I will just size it to the nameplate rating because with inrush current if you used undersized fuse or breaker it will trip out when you heat it up. 

Yes.,, Ya can put OCPD on secondary side too.


----------



## rossi32s (Jan 6, 2009)

frenchelectrican said:


> rossi32s said:
> 
> 
> > Have a 34KVA 208D to 480Y that with a 480 load @ 15A
> ...


Secondary netural is bonded to enclosure and direct to ground rod on continuous ground wire. 3 conductors in NM from panel to primary. Hung a fused Disconnect on side of tranny. Inrush is around 30A. I sized primary for 40A for now, secondary is 15A fused, load is 10A.


----------



## frenchelectrican (Mar 15, 2007)

rossi32s said:


> Secondary netural is bonded to enclosure and direct to ground rod on continuous ground wire. 3 conductors in NM from panel to primary. Hung a fused Disconnect on side of tranny. Inrush is around 30A. I sized primary for 40A for now, secondary is 15A fused, load is 10A.

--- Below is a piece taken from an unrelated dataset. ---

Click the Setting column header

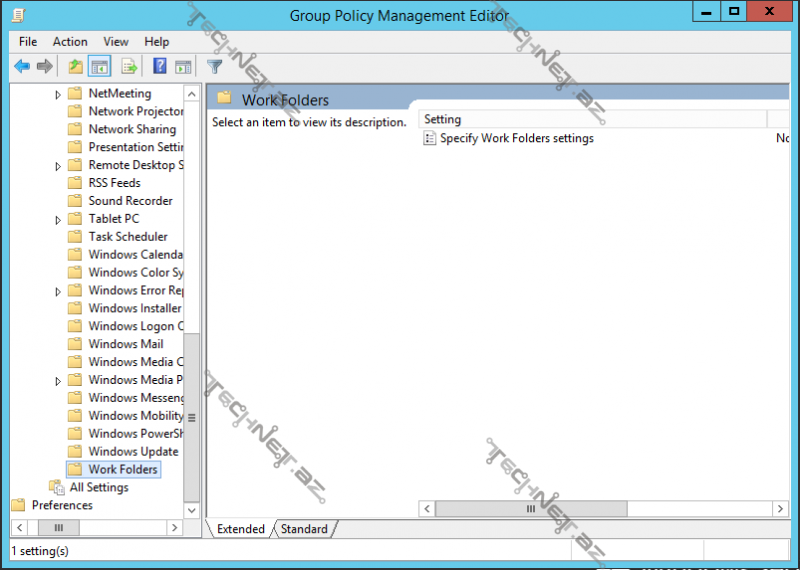pos(590,120)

Ahhh I see that now after you posted the photo.,,

IMO the primary OCPD is too small for that size of transfomer because I just caluated the full load on 34 KVA I know 35 is very close to that number and with full load it will draw in about 91 amp on primary side but you say inrush is about 30 amps .,,

I know most 35 KVA's the inrush useally nail in about 115 to 175 amp inrush that basied on 208 side it will be little higher for real breif time.


----------



## rossi32s (Jan 6, 2009)

I'll bump up the wiresize and leave the OCPD as is.. It's a temp install so I can demo a machine for a week. I'm not seeing more than 35A inrush and when machine is running I have 10A on secondary and about 25A on primary


----------